Requirement 1 = According to the forum post below, why didn't the writer qualify for Mat. Leave?
Requirement 2 = Please reproduce the forum post below word for word, starting with "I am new to" and going on through "that he has.".

Source passage =
-=-=-

# New Here



## Ready To Give Up (Feb 7, 2009)

Hello everyone,

I am new to this site and am so thankful there is a place where people can go on the net to get advice concerning relationships! Well, here is my story.

I'm 25, my partner is 31. We have been together for 5years and have 2 children together and I have 1 from a previous relationship so we have 3 children in our family. Our son is 2yrs old and I am 9 months pregnant with our 3rd. Things have been bad between us since the beginning and I had the false hope that things were going to get better one day. We have broken up twice, our relationship got physical(violent) both times. Well, I refuse to live with now until we get family counseling and he deals with his anger and issues that he has.

So now, I am staying with my parents, they have a 1 bdrm basement suite that I am renting out. Things are tough financially. He got laid off from his job and thankfully found another one a couple weeks later. Well, he had to move out of a his place because he couldn't afford the rent so he was staying with me and my parents for a couple weeks. He ended up getting kicked out, due to his "anger" problems, he tried to yell at me in front of my family and my parents gave him the boot. So, he found a place and acquired debt because he maxed his credit card/overdraft out. We also have a car(under both our names) that he is making the monthly payments. It's a new car and very, very expensive! He is contributing nothing financially towards our family because of his expensive rent/car payments. I didn't qualify for Mat. Leave since I didn't have enough hours so I am pretty much relying upon the good graces of my family to take of me and the kids which makes me feel like a huge mooch!! I asked him to either get a roommate or find a way to get rid of the car and his response was extremely defensive. He says he doesn't want a roommate because then he won't be able to visit with our son at his place and he won't get rid of the car because he needs it to get to work. I explained that he needs to do something with his financial situation because he very well cannot just make 2 kids and not pay for them. Then he starts telling me that it's my fault too because if I didn't leave him then he could take care of us if we were all under the same roof. So, he finds a way to constantly point the finger at me and blame me for everything. And, to tell you the truth, I am so sick of it! So, I emailed him and told him that I am done with this and he just start setting up visits with our son from now on 'cause I no longer want to be in a relationship where the other party is not willing to compromise.

-=-=-

Dataset extract =
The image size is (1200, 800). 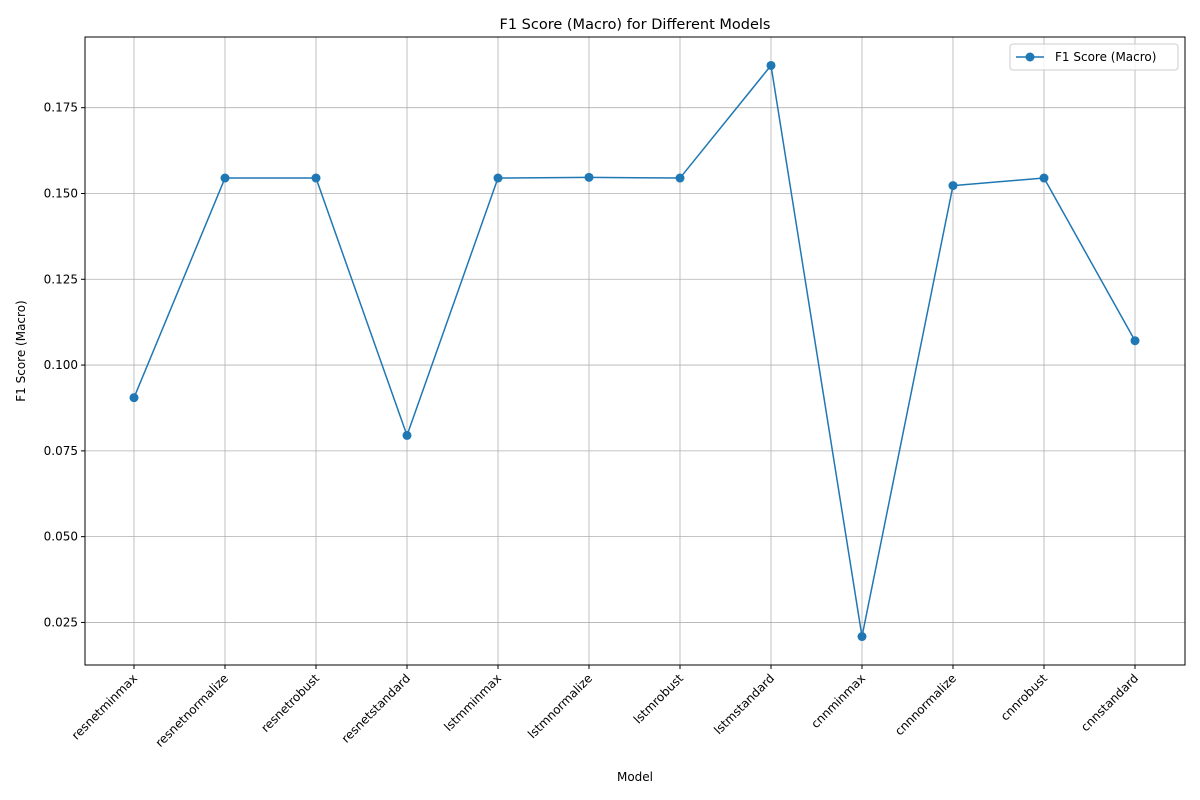 I want to click on y-tick-label: 0.175, so click(x=61, y=108).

-=-=-

Your solution 1 = The writer didn't have enough hours.

Your solution 2 =
I am new to this site and am so thankful there is a place where people can go on the net to get advice concerning relationships! Well, here is my story.

I'm 25, my partner is 31. We have been together for 5years and have 2 children together and I have 1 from a previous relationship so we have 3 children in our family. Our son is 2yrs old and I am 9 months pregnant with our 3rd. Things have been bad between us since the beginning and I had the false hope that things were going to get better one day. We have broken up twice, our relationship got physical(violent) both times. Well, I refuse to live with now until we get family counseling and he deals with his anger and issues that he has.